1. He owned HS2 cancellation
After weeks in which he kept insisting no decision had been made, Rishi Sunak finally announced what everyone suspected – the northern leg of the HS2 project is being cancelled.
Axing the biggest infrastructure project in Europe is a major step and the prime minister did his best to own it. He promised to spend all of the money saved on local transport improvements, trams, buses rail, roads – many, many roads.
Questions remain about how all of this will work in practice – and the backlash against the cancellation of the high speed line to Manchester is already fierce.
But the ball is now in the opposition’s court – will Labour promise to reverse the HS2 decision and cancel all of those local transport projects?
2. He wants to be seen as Thatcher’s true heir
Perhaps the most remarkable thing about Mr Sunak’s speech was his claim that for the past 30 years, politics has failed.

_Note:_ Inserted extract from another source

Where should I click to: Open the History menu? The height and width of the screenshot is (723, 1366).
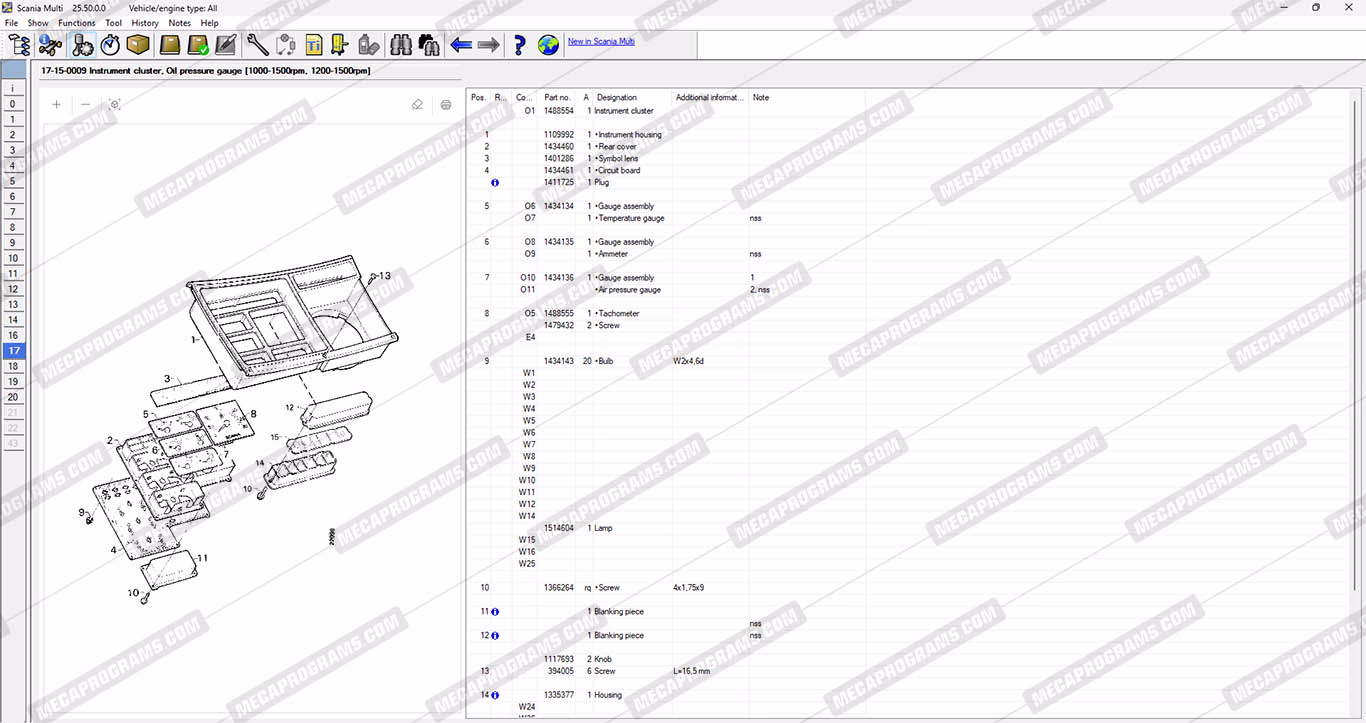tap(145, 23)

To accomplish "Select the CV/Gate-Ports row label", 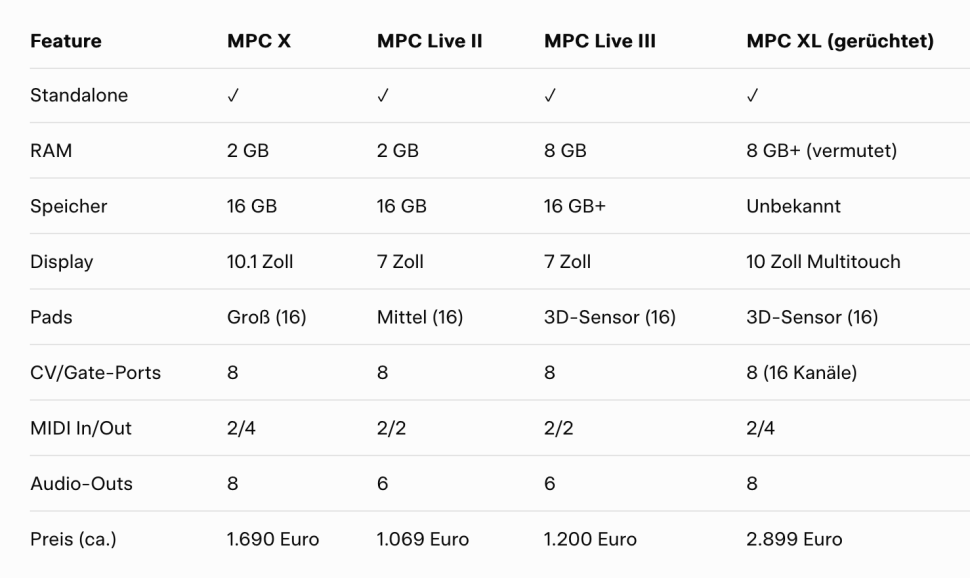I will click(x=96, y=374).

That encompasses every prime minister since Margaret Thatcher, in other words, including five Conservative ones.
“We’ve had 30 years of a political system which incentivises the easy decision, not the right one,” he told the packed hall.
“Thirty years of vested interests standing in the way of change. Thirty years of rhetorical ambition which achieves little more than a short-term headline.”
Mr Sunak is not the first Tory leader to try to cast himself as Thatcher’s heir. But he may be the first to attempt to disown his immediate predecessors as party leader.
Indeed, the only previous Tory leaders who got a nod of approval in his speech – apart from Thatcher – were Disraeli, Churchill… and Iain Duncan Smith.
3. Did he mention change?
Indeed he did – 30 times in fact. “Our mission is to fundamentally change our country,” he told the party faithful.
“If this country is to change, then it can only be us who will deliver it,” he added.
“Change only endures if we bring people with us.”
And so on. He badly wants to be seen as the “change candidate” at next year’s general election – not an easy task after 13 years of Conservative rule.
4. Education, education, education
Education is a major theme for Mr Sunak – and he used his conference speech to announce a string of new policies aimed at boosting the prospects of 16 to 19-year-olds.
Merging A-levels with T-levels into a new Advanced British Standard qualification – which will only be available in England – is another example of tearing up a policy – T-levels – that was brought in by the Conservative government.
But overall, this was a major incursion into traditional Labour territory, not least the promise of a £30,000 cash bonus for teachers.
5. Banning smoking could be his legacy
The PM’s plan to end smoking for the next generation by raising the age at which cigarettes can be purchased every year will be seen as genuinely radical. New Zealand is the only other country in the world to attempt this.
It is clearly a subject the PM feels strongly about. It will be attacked by the libertarian right as nanny statism and there will be questions about how it will be enforced in practice, but how many MPs will oppose it when they are take part in the free vote Mr Sunak has promised on it?
6. His wife is seen as a political asset
The surprise appearance on stage of Mr Sunak’s wife Akshata Murty – who has kept a pretty low profile to this point – went down very well in the hall.
She was able to deliver a message about the PM’s background and values that meant more than if he had spoken about them himself.
It was a personal and at times touching five minute curtain raiser for the main event. Will we be seeing more of Ms Murty when the election campaign gets under way?